Tuesday, April 30, 2024

The Next 3-4 Years Are Critical

Longtime readers remember widespread self-driving cars adoption was just around the corner and self-driving trucks were the "easy" problem.
The self-driving semi, outfitted with 25 laser, radar and camera sensors, is owned by Pittsburgh-based Aurora Innovation Inc. Late this year, Aurora plans to start hauling freight on Interstate 45 between the Dallas and Houston areas with 20 driverless trucks.

Within three or four years, Aurora and its competitors expect to put thousands self-driving trucks on America’s public freeways.

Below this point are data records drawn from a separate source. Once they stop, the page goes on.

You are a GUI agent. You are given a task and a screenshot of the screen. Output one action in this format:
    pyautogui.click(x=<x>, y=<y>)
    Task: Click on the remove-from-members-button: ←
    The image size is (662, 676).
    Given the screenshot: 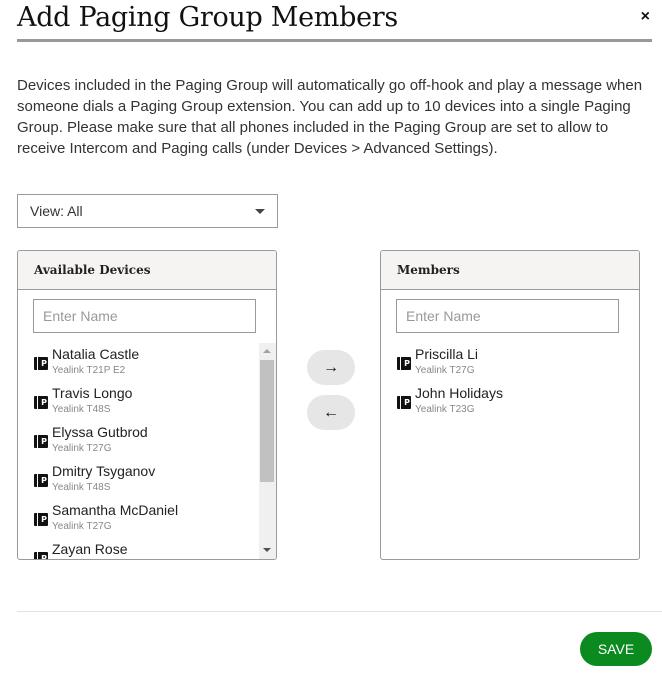 What is the action you would take?
    pyautogui.click(x=331, y=412)
    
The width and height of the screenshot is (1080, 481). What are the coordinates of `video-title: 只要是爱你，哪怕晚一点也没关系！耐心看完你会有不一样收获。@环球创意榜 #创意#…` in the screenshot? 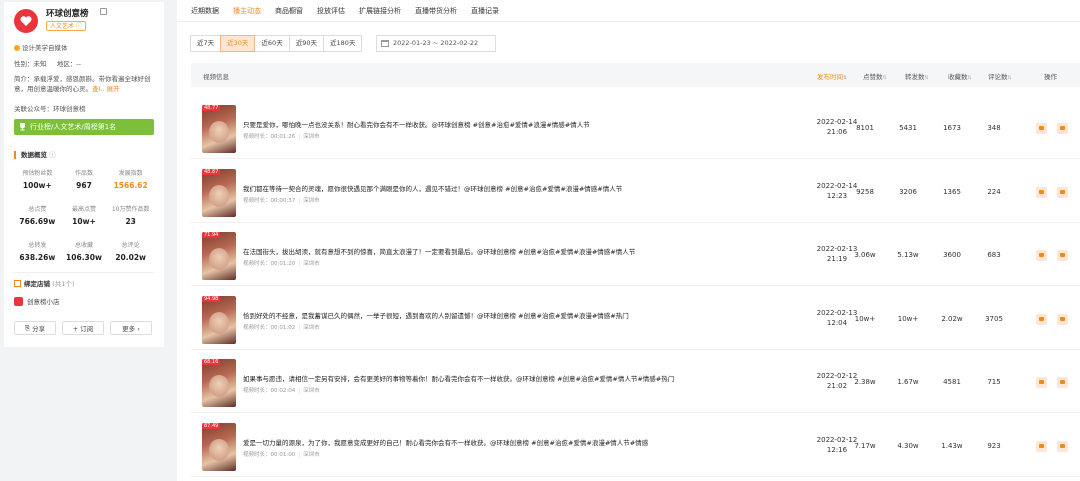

The goal is for the trucks, which can run nearly around the clock without breaks, to speed the flow of goods, accelerating delivery times.
The technology isn't fanciful anymore - I acknowledge that - but I still suspect the economic case is much less than its boosters claim.

I mean, to put it simply, truck drivers don't make that much money these days, and any self-driving operation will still need significant behind-the-scenes support.  It's not very clear that replacing drivers is really a big cost saver!

Of course automation has long replaced/complemented lower wage workers, but it's generally of the "big machine/big computer replaces hundreds of workers" variety not of the "big machine/big computer replaces one worker" variety.  

And like everything else, unless applications and production of the big machinecomputer scale, it won't be cheap!